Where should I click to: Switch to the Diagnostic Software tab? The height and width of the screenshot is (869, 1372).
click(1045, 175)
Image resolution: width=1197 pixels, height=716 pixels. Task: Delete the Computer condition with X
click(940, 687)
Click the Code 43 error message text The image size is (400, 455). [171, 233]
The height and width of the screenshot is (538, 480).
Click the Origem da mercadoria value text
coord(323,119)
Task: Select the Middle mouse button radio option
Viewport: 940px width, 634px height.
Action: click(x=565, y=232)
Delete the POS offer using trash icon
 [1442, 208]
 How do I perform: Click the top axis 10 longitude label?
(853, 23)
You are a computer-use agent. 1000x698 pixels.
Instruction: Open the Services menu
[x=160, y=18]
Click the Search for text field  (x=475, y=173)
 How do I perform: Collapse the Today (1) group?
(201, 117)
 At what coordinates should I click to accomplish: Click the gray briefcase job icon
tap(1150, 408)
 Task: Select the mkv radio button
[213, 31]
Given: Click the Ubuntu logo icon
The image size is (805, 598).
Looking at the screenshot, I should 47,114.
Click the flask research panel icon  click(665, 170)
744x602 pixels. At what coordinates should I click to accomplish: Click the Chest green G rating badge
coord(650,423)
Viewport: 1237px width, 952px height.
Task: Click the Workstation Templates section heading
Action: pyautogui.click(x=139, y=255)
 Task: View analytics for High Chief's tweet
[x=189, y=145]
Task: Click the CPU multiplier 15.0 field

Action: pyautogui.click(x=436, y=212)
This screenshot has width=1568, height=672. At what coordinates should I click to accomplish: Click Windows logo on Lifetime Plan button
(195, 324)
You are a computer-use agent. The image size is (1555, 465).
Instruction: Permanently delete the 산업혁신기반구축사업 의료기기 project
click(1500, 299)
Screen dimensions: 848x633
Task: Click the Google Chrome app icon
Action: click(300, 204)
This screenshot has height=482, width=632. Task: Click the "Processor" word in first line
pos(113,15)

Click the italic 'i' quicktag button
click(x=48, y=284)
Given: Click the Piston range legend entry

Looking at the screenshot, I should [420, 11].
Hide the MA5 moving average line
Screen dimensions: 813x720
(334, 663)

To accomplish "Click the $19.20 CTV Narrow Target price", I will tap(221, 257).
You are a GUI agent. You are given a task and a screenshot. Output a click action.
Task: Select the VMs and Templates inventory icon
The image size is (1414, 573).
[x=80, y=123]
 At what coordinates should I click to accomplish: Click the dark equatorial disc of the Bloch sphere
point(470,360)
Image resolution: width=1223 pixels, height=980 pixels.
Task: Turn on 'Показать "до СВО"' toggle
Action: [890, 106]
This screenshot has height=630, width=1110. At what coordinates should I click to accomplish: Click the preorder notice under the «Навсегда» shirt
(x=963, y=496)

## Work instruction
Reproduce every line of the data without changing a word.

## Output of the task
Where should I click to: Switch to the Diagnostic Software tab? The height and width of the screenshot is (869, 1372).
click(1045, 175)
Image resolution: width=1197 pixels, height=716 pixels. Task: Delete the Computer condition with X
click(940, 687)
Click the Code 43 error message text The image size is (400, 455). [171, 233]
The height and width of the screenshot is (538, 480).
Click the Origem da mercadoria value text
coord(323,119)
Task: Select the Middle mouse button radio option
Viewport: 940px width, 634px height.
Action: click(x=565, y=232)
Delete the POS offer using trash icon
 [1442, 208]
 How do I perform: Click the top axis 10 longitude label?
(853, 23)
You are a computer-use agent. 1000x698 pixels.
Instruction: Open the Services menu
[x=160, y=18]
Click the Search for text field  (x=475, y=173)
 How do I perform: Collapse the Today (1) group?
(201, 117)
 At what coordinates should I click to accomplish: Click the gray briefcase job icon
tap(1150, 408)
 Task: Select the mkv radio button
[213, 31]
Given: Click the Ubuntu logo icon
The image size is (805, 598).
Looking at the screenshot, I should 47,114.
Click the flask research panel icon  click(665, 170)
744x602 pixels. At what coordinates should I click to accomplish: Click the Chest green G rating badge
coord(650,423)
Viewport: 1237px width, 952px height.
Task: Click the Workstation Templates section heading
Action: pyautogui.click(x=139, y=255)
 Task: View analytics for High Chief's tweet
[x=189, y=145]
Task: Click the CPU multiplier 15.0 field

Action: pyautogui.click(x=436, y=212)
This screenshot has width=1568, height=672. At what coordinates should I click to accomplish: Click Windows logo on Lifetime Plan button
(195, 324)
You are a computer-use agent. The image size is (1555, 465).
Instruction: Permanently delete the 산업혁신기반구축사업 의료기기 project
click(1500, 299)
Screen dimensions: 848x633
Task: Click the Google Chrome app icon
Action: click(300, 204)
This screenshot has height=482, width=632. Task: Click the "Processor" word in first line
pos(113,15)

Click the italic 'i' quicktag button
click(x=48, y=284)
Given: Click the Piston range legend entry

Looking at the screenshot, I should [420, 11].
Hide the MA5 moving average line
Screen dimensions: 813x720
(334, 663)

To accomplish "Click the $19.20 CTV Narrow Target price", I will tap(221, 257).
You are a GUI agent. You are given a task and a screenshot. Output a click action.
Task: Select the VMs and Templates inventory icon
The image size is (1414, 573).
[x=80, y=123]
 At what coordinates should I click to accomplish: Click the dark equatorial disc of the Bloch sphere
point(470,360)
Image resolution: width=1223 pixels, height=980 pixels.
Task: Turn on 'Показать "до СВО"' toggle
Action: [890, 106]
This screenshot has height=630, width=1110. At what coordinates should I click to accomplish: Click the preorder notice under the «Навсегда» shirt
(x=963, y=496)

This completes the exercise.